Mar 18, 2026●32 reads●MIT License

QuestChain - Gamified Autonomous Agent Framework for Edge AI

Agent
AI
Assistant
Local
Ollama

r
Ray Poulton

QuestChain: A Fully Local AI Agent Framework Built for Edge Hardware

A party of specialized micro-agents, running entirely on your machine, working through tasks while you sleep.

Motivation

I started building QuestChain after spending time with OpenClaw.
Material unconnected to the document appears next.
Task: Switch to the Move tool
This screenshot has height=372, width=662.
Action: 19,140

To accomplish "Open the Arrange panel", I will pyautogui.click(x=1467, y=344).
The architecture there is genuinely impressive: multi-agent orchestration, rich tool use, long-running autonomous tasks. But the moment you try to run it against a local model, the practical reality sets in fast.

The problem isn't Ollama. Ollama is excellent. The problem is prompt assembly. Orchestration frameworks designed for frontier models construct large, rich prompts with broad tool schemas, long conversation histories, and multi-agent context merged into single calls. A 4B model hits its context window before the conversation has really started, hallucinates tool call syntax, or gets lost mid-task. The model is fine. It's being asked to do too much with too little.
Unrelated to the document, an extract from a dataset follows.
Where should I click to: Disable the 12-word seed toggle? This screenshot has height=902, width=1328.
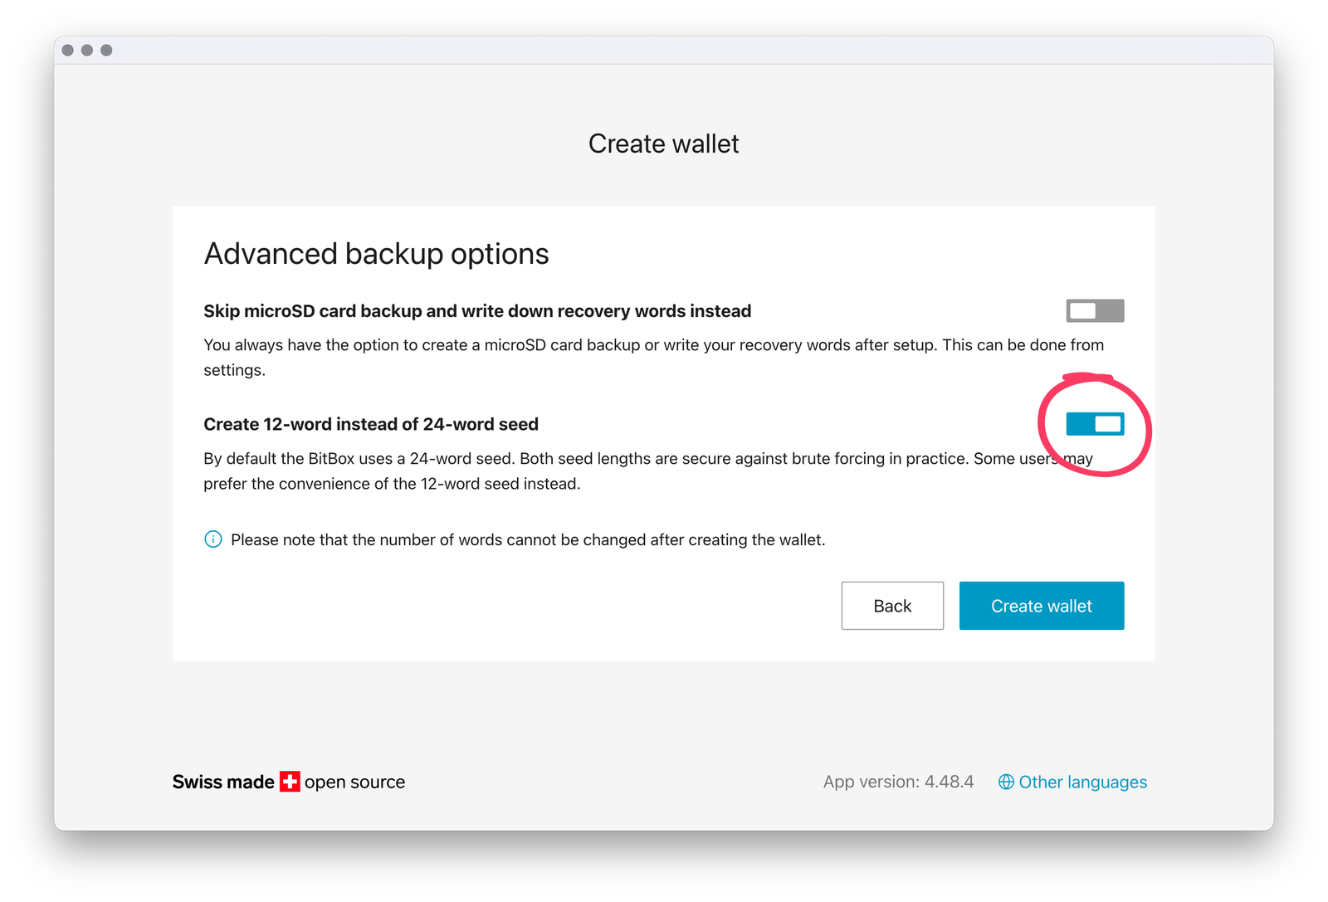point(1095,424)

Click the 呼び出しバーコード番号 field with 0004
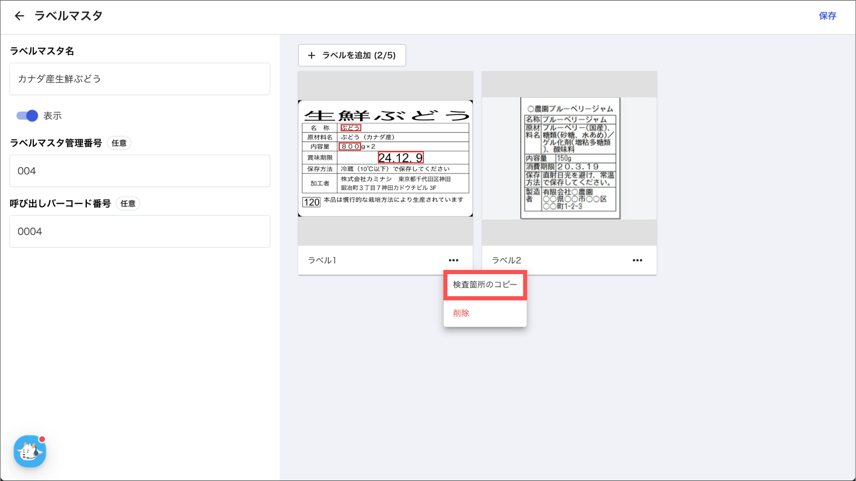tap(140, 232)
QuestChain is my answer to that gap: a local-first agent framework designed from scratch to make small models productive. The core insight is simple: smaller context, fewer tools, and a clear role per agent means better decisions and fewer failures. Instead of one generalist agent trying to do everything, QuestChain runs a party of specialized micro-agents, each focused on a narrow domain.

No cloud. No subscriptions. Nothing leaving the machine.

Architecture

The Agent Loop

The core engine is a custom async ReAct loop built directly on the Ollama Python client with streaming enabled.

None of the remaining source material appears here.